[Materials provided — start]
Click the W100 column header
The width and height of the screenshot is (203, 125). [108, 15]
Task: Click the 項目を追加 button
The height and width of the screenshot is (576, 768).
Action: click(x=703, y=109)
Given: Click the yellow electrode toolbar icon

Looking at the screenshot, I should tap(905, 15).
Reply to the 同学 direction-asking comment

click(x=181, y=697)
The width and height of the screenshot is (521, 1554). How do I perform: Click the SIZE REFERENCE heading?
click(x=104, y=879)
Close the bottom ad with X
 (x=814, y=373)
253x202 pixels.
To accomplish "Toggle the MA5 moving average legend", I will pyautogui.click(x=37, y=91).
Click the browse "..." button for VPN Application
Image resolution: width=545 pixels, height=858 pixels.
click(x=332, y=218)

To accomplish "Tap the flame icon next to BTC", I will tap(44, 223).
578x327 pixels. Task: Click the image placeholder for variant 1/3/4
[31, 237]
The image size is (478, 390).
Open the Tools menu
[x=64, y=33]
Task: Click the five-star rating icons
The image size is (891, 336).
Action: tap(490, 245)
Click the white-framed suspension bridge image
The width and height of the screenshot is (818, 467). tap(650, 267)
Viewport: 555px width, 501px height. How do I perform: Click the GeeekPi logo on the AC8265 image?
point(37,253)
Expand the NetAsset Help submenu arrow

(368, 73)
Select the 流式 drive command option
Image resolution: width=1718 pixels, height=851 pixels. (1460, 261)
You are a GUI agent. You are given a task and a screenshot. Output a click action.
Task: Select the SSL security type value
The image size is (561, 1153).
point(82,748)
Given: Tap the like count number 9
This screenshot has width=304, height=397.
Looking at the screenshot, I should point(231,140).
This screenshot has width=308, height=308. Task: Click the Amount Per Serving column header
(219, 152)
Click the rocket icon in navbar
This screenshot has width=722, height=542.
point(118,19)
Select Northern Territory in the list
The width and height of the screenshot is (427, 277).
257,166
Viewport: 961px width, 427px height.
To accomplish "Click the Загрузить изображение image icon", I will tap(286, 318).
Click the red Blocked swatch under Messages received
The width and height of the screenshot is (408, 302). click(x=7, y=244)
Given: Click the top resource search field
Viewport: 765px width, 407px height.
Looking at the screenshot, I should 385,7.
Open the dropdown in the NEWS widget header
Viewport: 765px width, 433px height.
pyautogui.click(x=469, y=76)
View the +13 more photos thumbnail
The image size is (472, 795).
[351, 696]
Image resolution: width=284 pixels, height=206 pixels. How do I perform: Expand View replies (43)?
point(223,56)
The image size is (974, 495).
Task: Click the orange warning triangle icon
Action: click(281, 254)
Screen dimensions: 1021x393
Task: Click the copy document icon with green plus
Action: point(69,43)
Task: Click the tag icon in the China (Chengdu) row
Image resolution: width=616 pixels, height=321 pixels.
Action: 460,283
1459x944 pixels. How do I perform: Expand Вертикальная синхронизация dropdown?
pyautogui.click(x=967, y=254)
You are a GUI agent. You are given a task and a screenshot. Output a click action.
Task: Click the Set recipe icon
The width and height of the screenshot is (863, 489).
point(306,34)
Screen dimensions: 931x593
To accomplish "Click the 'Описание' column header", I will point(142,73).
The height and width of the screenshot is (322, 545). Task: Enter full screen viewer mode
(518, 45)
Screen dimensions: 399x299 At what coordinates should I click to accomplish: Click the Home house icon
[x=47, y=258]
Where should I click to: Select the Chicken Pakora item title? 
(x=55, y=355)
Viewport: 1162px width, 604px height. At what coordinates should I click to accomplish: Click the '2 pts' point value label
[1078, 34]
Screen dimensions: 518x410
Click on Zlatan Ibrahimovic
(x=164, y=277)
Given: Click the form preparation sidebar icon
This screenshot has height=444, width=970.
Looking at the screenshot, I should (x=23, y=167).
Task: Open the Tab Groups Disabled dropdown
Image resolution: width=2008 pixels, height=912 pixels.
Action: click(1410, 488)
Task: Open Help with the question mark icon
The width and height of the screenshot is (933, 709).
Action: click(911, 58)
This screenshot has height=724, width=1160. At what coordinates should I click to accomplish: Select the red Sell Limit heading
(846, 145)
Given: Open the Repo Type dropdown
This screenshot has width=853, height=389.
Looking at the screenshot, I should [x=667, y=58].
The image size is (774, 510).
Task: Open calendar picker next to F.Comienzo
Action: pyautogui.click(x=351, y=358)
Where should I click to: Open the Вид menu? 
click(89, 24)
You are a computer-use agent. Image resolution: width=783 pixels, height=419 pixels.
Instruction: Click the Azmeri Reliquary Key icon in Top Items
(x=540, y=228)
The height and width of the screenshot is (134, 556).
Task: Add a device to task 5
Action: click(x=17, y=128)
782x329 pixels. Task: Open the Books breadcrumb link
[Materials provided — finish]
== Activity ==
Nothing may be left out. Copy each line of the listing exactly.

== Your solution ==
Click the W100 column header
The width and height of the screenshot is (203, 125). [108, 15]
Task: Click the 項目を追加 button
The height and width of the screenshot is (576, 768).
Action: click(x=703, y=109)
Given: Click the yellow electrode toolbar icon

Looking at the screenshot, I should tap(905, 15).
Reply to the 同学 direction-asking comment

click(x=181, y=697)
The width and height of the screenshot is (521, 1554). How do I perform: Click the SIZE REFERENCE heading?
click(x=104, y=879)
Close the bottom ad with X
 (x=814, y=373)
253x202 pixels.
To accomplish "Toggle the MA5 moving average legend", I will pyautogui.click(x=37, y=91).
Click the browse "..." button for VPN Application
Image resolution: width=545 pixels, height=858 pixels.
click(x=332, y=218)

To accomplish "Tap the flame icon next to BTC", I will tap(44, 223).
578x327 pixels. Task: Click the image placeholder for variant 1/3/4
[31, 237]
The image size is (478, 390).
Open the Tools menu
[x=64, y=33]
Task: Click the five-star rating icons
The image size is (891, 336).
Action: tap(490, 245)
Click the white-framed suspension bridge image
The width and height of the screenshot is (818, 467). tap(650, 267)
Viewport: 555px width, 501px height. How do I perform: Click the GeeekPi logo on the AC8265 image?
point(37,253)
Expand the NetAsset Help submenu arrow

(368, 73)
Select the 流式 drive command option
Image resolution: width=1718 pixels, height=851 pixels. (1460, 261)
You are a GUI agent. You are given a task and a screenshot. Output a click action.
Task: Select the SSL security type value
The image size is (561, 1153).
point(82,748)
Given: Tap the like count number 9
This screenshot has width=304, height=397.
Looking at the screenshot, I should point(231,140).
This screenshot has width=308, height=308. Task: Click the Amount Per Serving column header
(219, 152)
Click the rocket icon in navbar
This screenshot has width=722, height=542.
point(118,19)
Select Northern Territory in the list
The width and height of the screenshot is (427, 277).
257,166
Viewport: 961px width, 427px height.
To accomplish "Click the Загрузить изображение image icon", I will tap(286, 318).
Click the red Blocked swatch under Messages received
The width and height of the screenshot is (408, 302). click(x=7, y=244)
Given: Click the top resource search field
Viewport: 765px width, 407px height.
Looking at the screenshot, I should 385,7.
Open the dropdown in the NEWS widget header
Viewport: 765px width, 433px height.
pyautogui.click(x=469, y=76)
View the +13 more photos thumbnail
The image size is (472, 795).
[351, 696]
Image resolution: width=284 pixels, height=206 pixels. How do I perform: Expand View replies (43)?
point(223,56)
The image size is (974, 495).
Task: Click the orange warning triangle icon
Action: click(281, 254)
Screen dimensions: 1021x393
Task: Click the copy document icon with green plus
Action: point(69,43)
Task: Click the tag icon in the China (Chengdu) row
Image resolution: width=616 pixels, height=321 pixels.
Action: 460,283
1459x944 pixels. How do I perform: Expand Вертикальная синхронизация dropdown?
pyautogui.click(x=967, y=254)
You are a GUI agent. You are given a task and a screenshot. Output a click action.
Task: Click the Set recipe icon
The width and height of the screenshot is (863, 489).
point(306,34)
Screen dimensions: 931x593
To accomplish "Click the 'Описание' column header", I will point(142,73).
The height and width of the screenshot is (322, 545). Task: Enter full screen viewer mode
(518, 45)
Screen dimensions: 399x299 At what coordinates should I click to accomplish: Click the Home house icon
[x=47, y=258]
Where should I click to: Select the Chicken Pakora item title? 
(x=55, y=355)
Viewport: 1162px width, 604px height. At what coordinates should I click to accomplish: Click the '2 pts' point value label
[1078, 34]
Screen dimensions: 518x410
Click on Zlatan Ibrahimovic
(x=164, y=277)
Given: Click the form preparation sidebar icon
This screenshot has height=444, width=970.
Looking at the screenshot, I should (x=23, y=167).
Task: Open the Tab Groups Disabled dropdown
Image resolution: width=2008 pixels, height=912 pixels.
Action: click(1410, 488)
Task: Open Help with the question mark icon
The width and height of the screenshot is (933, 709).
Action: click(911, 58)
This screenshot has height=724, width=1160. At what coordinates should I click to accomplish: Select the red Sell Limit heading
(846, 145)
Given: Open the Repo Type dropdown
This screenshot has width=853, height=389.
Looking at the screenshot, I should [x=667, y=58].
The image size is (774, 510).
Task: Open calendar picker next to F.Comienzo
Action: pyautogui.click(x=351, y=358)
Where should I click to: Open the Вид menu? 
click(89, 24)
You are a computer-use agent. Image resolution: width=783 pixels, height=419 pixels.
Instruction: Click the Azmeri Reliquary Key icon in Top Items
(x=540, y=228)
The height and width of the screenshot is (134, 556).
Task: Add a device to task 5
Action: click(x=17, y=128)
782x329 pixels. Task: Open the Books breadcrumb link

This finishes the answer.